That is one of the reasons why I think that e-mail is much more interesting than telephone conversations. Obviously, there are certain things that you would rather do on the phone, like talking to your wife etc. where you want to hear someone's voice and you want them to hear yours. But for creative text you don't really need that. In fact, a lot of the emphasis on see-you see me technology, like all forms of telepresence, is, as Derrida points out about so much of Western culture, riddled with the problem of presence -- namely, that it elevates presence above everything else. Telepresence can be interesting, but a lot of the real-time stuff has the same problems as Western metaphysics in that it is afflicted with the idea that speech and the immediate presence of something is better than reflection and writing and thought.

Virtual Reality is something else. It is a form of asynchronous writing which is disguising itself as presence, very much like photorealism in painting and photography. You should never believe that Virtual Reality is another reality, since it always is someone else's ideology and abstraction that presents itself as real. There are some things for which Virtual Reality is dazzling. For anything that is dangerous or expensive, Virtual Reality as a simulation is wonderful. I would love to see a new art form coming out of it, but most of the stuff I have seen is so banal, that I'd rather read or see a film.

One of the problems seems to be that people tend to forget the relation between the real and the virtual world. They don't see the latter as being only an extension of the real rather than an alternative to it. Thus they try to impose things onto the virtual world that don't quite work there.

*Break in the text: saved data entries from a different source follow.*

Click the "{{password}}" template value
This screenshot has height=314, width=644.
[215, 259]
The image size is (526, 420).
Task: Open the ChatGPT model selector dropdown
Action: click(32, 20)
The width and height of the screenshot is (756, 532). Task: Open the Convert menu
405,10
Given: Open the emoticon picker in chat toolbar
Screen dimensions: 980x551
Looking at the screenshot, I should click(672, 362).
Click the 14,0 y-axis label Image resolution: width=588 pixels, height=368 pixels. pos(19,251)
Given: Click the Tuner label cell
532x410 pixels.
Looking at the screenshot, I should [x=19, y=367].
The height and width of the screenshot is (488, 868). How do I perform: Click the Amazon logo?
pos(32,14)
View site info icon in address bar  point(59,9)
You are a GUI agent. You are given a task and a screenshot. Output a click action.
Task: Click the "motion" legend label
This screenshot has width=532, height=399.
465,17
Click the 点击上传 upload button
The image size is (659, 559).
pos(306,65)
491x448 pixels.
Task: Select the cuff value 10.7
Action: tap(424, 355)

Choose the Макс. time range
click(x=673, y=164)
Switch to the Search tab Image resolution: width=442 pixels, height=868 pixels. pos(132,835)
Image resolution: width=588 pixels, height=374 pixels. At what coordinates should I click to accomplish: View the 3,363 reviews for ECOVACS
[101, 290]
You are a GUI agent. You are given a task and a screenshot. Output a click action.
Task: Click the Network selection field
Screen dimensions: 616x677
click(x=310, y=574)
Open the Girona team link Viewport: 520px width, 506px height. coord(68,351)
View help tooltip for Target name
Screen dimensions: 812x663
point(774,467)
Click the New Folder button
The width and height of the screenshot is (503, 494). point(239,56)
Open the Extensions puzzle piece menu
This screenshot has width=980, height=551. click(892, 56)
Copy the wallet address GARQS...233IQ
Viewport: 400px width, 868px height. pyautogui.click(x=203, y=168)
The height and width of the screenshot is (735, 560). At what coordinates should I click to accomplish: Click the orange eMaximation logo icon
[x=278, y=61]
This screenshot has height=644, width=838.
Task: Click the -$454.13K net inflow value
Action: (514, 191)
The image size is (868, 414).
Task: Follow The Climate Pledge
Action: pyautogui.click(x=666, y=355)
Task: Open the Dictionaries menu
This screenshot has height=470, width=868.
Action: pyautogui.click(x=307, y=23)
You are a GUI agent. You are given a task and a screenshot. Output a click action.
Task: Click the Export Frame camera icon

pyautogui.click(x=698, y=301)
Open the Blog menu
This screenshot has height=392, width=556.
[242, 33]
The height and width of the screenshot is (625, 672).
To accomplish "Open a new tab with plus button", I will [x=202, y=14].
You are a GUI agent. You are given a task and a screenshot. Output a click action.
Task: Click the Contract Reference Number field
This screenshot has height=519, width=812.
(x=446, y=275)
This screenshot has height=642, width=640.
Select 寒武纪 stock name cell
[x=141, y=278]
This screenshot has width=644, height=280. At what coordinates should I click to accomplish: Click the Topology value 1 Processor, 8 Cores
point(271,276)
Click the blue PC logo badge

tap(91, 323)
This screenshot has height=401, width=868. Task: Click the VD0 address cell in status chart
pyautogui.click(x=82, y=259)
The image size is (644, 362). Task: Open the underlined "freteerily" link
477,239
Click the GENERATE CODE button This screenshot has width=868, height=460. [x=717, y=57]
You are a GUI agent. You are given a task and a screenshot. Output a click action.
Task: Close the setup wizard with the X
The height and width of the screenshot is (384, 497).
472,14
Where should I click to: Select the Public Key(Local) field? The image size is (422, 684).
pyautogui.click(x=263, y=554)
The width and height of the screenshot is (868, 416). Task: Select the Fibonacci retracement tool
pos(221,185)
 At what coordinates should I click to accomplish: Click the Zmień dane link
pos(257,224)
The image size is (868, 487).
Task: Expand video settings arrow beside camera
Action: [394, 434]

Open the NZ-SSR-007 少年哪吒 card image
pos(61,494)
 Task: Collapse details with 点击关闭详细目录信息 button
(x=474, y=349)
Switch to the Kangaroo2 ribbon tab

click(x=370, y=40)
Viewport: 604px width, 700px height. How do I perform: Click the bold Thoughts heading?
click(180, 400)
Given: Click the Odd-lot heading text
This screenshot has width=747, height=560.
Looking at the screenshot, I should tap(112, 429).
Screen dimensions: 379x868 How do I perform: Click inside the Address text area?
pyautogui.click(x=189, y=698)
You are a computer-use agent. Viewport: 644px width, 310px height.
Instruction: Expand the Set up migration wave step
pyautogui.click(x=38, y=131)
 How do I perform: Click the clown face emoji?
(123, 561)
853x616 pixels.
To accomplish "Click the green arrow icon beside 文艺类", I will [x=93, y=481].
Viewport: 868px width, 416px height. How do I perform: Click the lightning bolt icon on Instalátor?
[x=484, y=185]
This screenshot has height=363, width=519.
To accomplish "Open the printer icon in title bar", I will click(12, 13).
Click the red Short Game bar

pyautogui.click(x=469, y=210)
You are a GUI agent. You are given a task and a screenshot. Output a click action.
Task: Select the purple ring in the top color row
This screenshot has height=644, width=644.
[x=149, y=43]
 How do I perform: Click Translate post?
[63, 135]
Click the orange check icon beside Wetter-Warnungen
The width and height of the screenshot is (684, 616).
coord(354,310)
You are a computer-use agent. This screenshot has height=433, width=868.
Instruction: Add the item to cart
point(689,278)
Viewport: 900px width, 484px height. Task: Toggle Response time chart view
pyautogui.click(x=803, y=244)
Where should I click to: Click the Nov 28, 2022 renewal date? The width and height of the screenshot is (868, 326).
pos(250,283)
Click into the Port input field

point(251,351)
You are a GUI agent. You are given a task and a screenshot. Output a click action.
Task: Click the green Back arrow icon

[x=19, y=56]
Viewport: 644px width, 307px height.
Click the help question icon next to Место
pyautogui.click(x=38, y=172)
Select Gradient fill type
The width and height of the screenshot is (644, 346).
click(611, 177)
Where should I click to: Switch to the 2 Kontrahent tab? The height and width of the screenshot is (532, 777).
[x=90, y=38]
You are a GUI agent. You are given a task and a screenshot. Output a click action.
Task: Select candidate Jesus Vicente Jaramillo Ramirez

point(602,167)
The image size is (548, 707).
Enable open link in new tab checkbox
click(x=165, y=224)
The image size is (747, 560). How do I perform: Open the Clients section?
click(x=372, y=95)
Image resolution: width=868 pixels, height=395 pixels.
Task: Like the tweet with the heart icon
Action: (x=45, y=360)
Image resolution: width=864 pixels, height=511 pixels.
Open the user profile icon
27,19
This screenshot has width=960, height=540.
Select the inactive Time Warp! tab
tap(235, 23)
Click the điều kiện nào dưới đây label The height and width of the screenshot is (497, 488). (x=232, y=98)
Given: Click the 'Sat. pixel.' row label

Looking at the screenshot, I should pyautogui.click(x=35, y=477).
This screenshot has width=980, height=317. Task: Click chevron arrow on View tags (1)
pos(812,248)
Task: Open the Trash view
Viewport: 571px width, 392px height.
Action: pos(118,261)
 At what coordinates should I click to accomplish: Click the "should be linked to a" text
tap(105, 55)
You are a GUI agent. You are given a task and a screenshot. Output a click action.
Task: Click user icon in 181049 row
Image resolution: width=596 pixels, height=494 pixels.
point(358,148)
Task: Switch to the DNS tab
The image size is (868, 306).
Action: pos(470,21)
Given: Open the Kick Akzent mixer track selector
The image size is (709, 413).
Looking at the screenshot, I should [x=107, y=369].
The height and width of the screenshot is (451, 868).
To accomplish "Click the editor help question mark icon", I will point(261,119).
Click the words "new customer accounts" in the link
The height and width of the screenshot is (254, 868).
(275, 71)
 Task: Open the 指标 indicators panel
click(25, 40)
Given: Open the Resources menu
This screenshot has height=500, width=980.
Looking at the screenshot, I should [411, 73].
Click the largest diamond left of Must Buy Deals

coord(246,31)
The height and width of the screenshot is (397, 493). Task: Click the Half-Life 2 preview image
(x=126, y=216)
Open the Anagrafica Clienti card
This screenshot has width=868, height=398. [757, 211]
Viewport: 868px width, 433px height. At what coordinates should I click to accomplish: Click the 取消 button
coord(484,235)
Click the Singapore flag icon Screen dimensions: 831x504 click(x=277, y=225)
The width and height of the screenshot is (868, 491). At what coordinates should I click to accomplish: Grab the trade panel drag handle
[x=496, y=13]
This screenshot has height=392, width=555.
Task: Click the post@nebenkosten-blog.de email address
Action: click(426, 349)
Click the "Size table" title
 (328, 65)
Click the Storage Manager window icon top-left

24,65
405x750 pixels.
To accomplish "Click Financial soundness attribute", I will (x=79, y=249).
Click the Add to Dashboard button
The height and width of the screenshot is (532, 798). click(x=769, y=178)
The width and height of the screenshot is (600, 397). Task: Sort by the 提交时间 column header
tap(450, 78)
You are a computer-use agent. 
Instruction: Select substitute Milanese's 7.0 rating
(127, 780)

I agree, and besides that, every artist is trying to give us a Virtual Reality that they think to be better or more interesting. It is like Virginia Woolf said: Why reproduce nature when one of the damn things is enough? If all works of art are some sort of Virtual Reality, how little of it is successful? How many films are made that use the best writers and actors and get all the money they need, but that still don't work in the end. The same will happen with Virtual Reality in Hypertext. Of course, 90% of everything is crap, and so you can't rely on negative examples, failures, particularly in the early stages of any technology or art form.

Do you think your work can be relevant for the World Wide Web?

I certainly do. Working with a fancier Hypertext system tells you what you need and what you don't need. Some aspects of Intermedia like the link marker, for example, are unnecessary, but others are crucial. Why, for example, doesn't the World Wide Web have link indicators that you can turn on and off like the ones in Storyspace? That is the kind of thing WWW developers can learn from non-WWW systems since these earler forms of hypertext have worked as laboratories for the web -- and one hopes that WWW developers won't keep trying to reinvent the wheel but build on earlier work.

The other thing is that I really think you have to theorize. You have to have some sort of intellectual understanding of Hypermedia and Hypertext. Since the World Wide Web is driven so much by amateurs or commercial interest, a lot of these people have no interest whatsoever in Hypertext. So they blindly stumble on redoing things that people did ten years ago that didn't work. In some cases they rediscover stuff, which is good. But why can't you have both the experience of those who used Hypertext and apply it to the Web, but also find out how to theorize that and find out what the implications are and work with them.

A good example is this: It's disastrous to have have settled on the term, "homepage," which makes one think in terms of paper-based information technology when all hypertext is essentially virtual and physical. To stick with the idea that WWW is just another form of the book when it doesn't have the strengths of a book is also pathetic. That is the kind of thinking that I hope my work might help correct. Finally, the idea of developing some kind of rhetoric and stylistics of writing in electronic space is very important in order to protect the medium against skeptics who say that you get lost in Cyberspace. Like Mark Bernstein of Eastgate and many others, I believe that the whole "Lost in Hyperspace" issue is a non-issue: Bad systems and bad writing disorient, but bad writing always has. People have to learn how to write in the medium, in the same way people have to learn how to write a book or to give presentations, public speeches, etc.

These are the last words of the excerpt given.